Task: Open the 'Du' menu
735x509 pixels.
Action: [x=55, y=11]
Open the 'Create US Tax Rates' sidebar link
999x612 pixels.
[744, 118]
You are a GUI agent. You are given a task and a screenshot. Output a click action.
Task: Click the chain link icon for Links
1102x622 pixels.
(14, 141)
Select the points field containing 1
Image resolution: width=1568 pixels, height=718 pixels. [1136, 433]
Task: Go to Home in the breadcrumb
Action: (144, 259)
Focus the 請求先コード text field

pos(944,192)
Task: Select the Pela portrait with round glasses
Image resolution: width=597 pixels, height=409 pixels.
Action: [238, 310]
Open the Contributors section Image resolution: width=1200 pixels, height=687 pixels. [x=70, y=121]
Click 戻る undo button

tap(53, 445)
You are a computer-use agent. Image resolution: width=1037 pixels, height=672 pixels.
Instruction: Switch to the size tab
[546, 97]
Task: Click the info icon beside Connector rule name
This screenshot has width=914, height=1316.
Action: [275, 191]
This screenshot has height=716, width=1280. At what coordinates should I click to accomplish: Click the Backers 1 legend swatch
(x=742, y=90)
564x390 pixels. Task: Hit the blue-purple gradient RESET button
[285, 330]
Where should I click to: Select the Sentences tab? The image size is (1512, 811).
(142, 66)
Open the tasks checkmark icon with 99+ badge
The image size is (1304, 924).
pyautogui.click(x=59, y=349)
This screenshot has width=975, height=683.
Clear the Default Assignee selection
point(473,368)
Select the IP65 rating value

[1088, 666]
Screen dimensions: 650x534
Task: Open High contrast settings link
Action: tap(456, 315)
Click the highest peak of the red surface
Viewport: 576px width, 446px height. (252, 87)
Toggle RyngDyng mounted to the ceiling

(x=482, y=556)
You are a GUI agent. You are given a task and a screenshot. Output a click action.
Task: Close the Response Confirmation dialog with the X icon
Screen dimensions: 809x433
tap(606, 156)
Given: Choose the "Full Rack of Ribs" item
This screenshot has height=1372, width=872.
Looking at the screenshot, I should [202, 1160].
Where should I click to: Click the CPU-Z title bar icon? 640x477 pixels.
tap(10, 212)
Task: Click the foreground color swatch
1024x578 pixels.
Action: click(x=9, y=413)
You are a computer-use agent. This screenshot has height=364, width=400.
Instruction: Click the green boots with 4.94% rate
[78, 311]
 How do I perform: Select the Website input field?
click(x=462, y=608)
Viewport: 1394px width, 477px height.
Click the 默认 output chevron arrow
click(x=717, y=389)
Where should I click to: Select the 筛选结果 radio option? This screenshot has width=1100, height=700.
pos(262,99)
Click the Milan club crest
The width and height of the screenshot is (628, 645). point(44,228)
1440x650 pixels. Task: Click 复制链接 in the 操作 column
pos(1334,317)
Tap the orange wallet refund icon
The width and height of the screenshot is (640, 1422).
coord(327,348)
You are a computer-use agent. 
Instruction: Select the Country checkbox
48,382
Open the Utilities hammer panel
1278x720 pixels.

### Description of the task
Your task is to give the records above again, exactly.

### Expected output
Task: Open the 'Du' menu
735x509 pixels.
Action: [x=55, y=11]
Open the 'Create US Tax Rates' sidebar link
999x612 pixels.
[744, 118]
You are a GUI agent. You are given a task and a screenshot. Output a click action.
Task: Click the chain link icon for Links
1102x622 pixels.
(14, 141)
Select the points field containing 1
Image resolution: width=1568 pixels, height=718 pixels. [1136, 433]
Task: Go to Home in the breadcrumb
Action: (144, 259)
Focus the 請求先コード text field

pos(944,192)
Task: Select the Pela portrait with round glasses
Image resolution: width=597 pixels, height=409 pixels.
Action: [238, 310]
Open the Contributors section Image resolution: width=1200 pixels, height=687 pixels. [x=70, y=121]
Click 戻る undo button

tap(53, 445)
You are a computer-use agent. Image resolution: width=1037 pixels, height=672 pixels.
Instruction: Switch to the size tab
[546, 97]
Task: Click the info icon beside Connector rule name
This screenshot has width=914, height=1316.
Action: [275, 191]
This screenshot has height=716, width=1280. At what coordinates should I click to accomplish: Click the Backers 1 legend swatch
(x=742, y=90)
564x390 pixels. Task: Hit the blue-purple gradient RESET button
[285, 330]
Where should I click to: Select the Sentences tab? The image size is (1512, 811).
(142, 66)
Open the tasks checkmark icon with 99+ badge
The image size is (1304, 924).
pyautogui.click(x=59, y=349)
This screenshot has width=975, height=683.
Clear the Default Assignee selection
point(473,368)
Select the IP65 rating value

[1088, 666]
Screen dimensions: 650x534
Task: Open High contrast settings link
Action: tap(456, 315)
Click the highest peak of the red surface
Viewport: 576px width, 446px height. (252, 87)
Toggle RyngDyng mounted to the ceiling

(x=482, y=556)
You are a GUI agent. You are given a task and a screenshot. Output a click action.
Task: Close the Response Confirmation dialog with the X icon
Screen dimensions: 809x433
tap(606, 156)
Given: Choose the "Full Rack of Ribs" item
This screenshot has height=1372, width=872.
Looking at the screenshot, I should [202, 1160].
Where should I click to: Click the CPU-Z title bar icon? 640x477 pixels.
tap(10, 212)
Task: Click the foreground color swatch
1024x578 pixels.
Action: click(x=9, y=413)
You are a computer-use agent. This screenshot has height=364, width=400.
Instruction: Click the green boots with 4.94% rate
[78, 311]
 How do I perform: Select the Website input field?
click(x=462, y=608)
Viewport: 1394px width, 477px height.
Click the 默认 output chevron arrow
click(x=717, y=389)
Where should I click to: Select the 筛选结果 radio option? This screenshot has width=1100, height=700.
pos(262,99)
Click the Milan club crest
The width and height of the screenshot is (628, 645). point(44,228)
1440x650 pixels. Task: Click 复制链接 in the 操作 column
pos(1334,317)
Tap the orange wallet refund icon
The width and height of the screenshot is (640, 1422).
coord(327,348)
You are a computer-use agent. 
Instruction: Select the Country checkbox
48,382
Open the Utilities hammer panel
1278x720 pixels.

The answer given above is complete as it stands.